At face value Samir’s film is about Iraqi diaspora. Then again, four, maybe five million Iraqis live outside of the country, so why Samir? This is a question answered in his execution. His film is both explicitly personal, but markedly universal at the same time. It’s a largely multifaceted piece where many aspects of the experience portrayed could be interchanged with another diasporadic people – where a certain family member is living, what drew them to that place, the eternal question of how different a life would have been led if such a migration never happened. On the other hand, there are others more specific to Iraqi diaspora – the figure of Saddam Hussein, Iraq in the present day, and the experiences as Iraqis abroad felt by the characters within the documentary. Then, there’s a final level: Samir’s. More precisely, under every layer of the documentary is Samir’s – his relationships, his family, his history – that we are granted the most intimate access with. This is, then, a work that is capable of telling both an intimately personal tale against a historical and political backdrop whilst examining the careful and intricate relationship between both sides.
It betrays the narrative of a vast majority of the documentary to simply retell the stories that are given screen time throughout Iraqi Odyssey, but background is important in understanding the breadth and depth of Samir’s piece. Samir has been based in Switzerland most of his adult life, but the rest of his family – like most migrant families several generations into their diaspora – is scattered from as far as Australia, New Zealand, America, the UK and even Russia. Suffice to say, most of Samir’s extended family don’t live in Iraq anymore, and like his their stories are less tied wholly to the country itself and more to the intersection between it and their place of migration.
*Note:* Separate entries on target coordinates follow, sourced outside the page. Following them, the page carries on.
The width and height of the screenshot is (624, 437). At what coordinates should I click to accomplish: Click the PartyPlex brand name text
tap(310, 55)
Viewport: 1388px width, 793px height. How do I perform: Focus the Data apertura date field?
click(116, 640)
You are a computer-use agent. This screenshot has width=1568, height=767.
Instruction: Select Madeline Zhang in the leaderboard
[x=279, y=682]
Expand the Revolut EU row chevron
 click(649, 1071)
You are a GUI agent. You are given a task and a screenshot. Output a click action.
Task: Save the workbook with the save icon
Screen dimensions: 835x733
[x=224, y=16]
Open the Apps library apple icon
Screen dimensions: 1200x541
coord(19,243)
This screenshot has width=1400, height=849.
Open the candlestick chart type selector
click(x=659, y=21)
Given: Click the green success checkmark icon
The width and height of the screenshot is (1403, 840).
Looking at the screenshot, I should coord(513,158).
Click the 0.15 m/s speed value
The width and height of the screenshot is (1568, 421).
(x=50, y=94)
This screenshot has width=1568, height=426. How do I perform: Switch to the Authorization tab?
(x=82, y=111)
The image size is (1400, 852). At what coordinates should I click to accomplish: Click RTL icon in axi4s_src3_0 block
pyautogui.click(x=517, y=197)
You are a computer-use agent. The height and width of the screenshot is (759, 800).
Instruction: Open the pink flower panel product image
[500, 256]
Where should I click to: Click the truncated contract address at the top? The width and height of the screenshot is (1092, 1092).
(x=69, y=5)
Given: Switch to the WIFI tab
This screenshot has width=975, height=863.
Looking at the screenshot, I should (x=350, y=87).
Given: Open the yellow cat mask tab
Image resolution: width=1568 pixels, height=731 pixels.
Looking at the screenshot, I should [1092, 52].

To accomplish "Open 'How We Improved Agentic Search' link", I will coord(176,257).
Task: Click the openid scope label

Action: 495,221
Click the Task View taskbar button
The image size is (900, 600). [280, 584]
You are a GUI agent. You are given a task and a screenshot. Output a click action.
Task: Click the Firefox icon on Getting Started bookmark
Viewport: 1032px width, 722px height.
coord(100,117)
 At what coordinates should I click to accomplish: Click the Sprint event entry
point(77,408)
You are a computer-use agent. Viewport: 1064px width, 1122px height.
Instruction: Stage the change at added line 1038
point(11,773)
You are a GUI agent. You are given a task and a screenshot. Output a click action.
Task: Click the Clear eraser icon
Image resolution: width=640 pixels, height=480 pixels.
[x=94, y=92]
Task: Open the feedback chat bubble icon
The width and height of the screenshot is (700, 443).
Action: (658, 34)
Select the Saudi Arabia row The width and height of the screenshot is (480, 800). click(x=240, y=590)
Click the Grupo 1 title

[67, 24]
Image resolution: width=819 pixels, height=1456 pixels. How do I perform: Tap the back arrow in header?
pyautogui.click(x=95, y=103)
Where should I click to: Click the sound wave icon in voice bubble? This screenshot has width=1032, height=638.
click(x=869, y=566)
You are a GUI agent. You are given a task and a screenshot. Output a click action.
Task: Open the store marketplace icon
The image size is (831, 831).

At the opening of the film, Samir makes it clear that it would be impossible for him to cover every story in his extended family as the camera pans out over a fairly impressively sized family tree. Slowly, a few pictures on the tree are highlighted and its made clear that these are to be the focus on the documentary. There’s an element of tragedy that frames Samir’s history – and its one that isn’t shared by all migrant experiences; its largely personal, and on a national level, sure it has similarities, but its pain is starkly unique; while Samir’s expression of it ranges from wholly sincere to absolutely poignant. Samir’s documentary is both historical and personal and this is all played out over the three sections that make up the ‘odyssey’. Firstly, Samir looks at his grandfather, a man who fought against the British and remains one of the directors heroes. After this it becomes more personal as the director examines the waves of emigration that he exists within, stemming from the 1960s and 1970s. There’s a political side to all of this the frames the latter half of the film: Samir’s emigration, the second section, stems from the time that brought upon Saddam Hussein’s three-decade reign over Iraq – while the final act, the third, emerges from Hussein’s downfall. In this period of over fifty years, Samir shows an entire history displaced and affected in ways that – without the presence of such a film – would be almost unimaginable. It’s difficult to describe, but Iraqi Odyssey does an incredible job at doing so.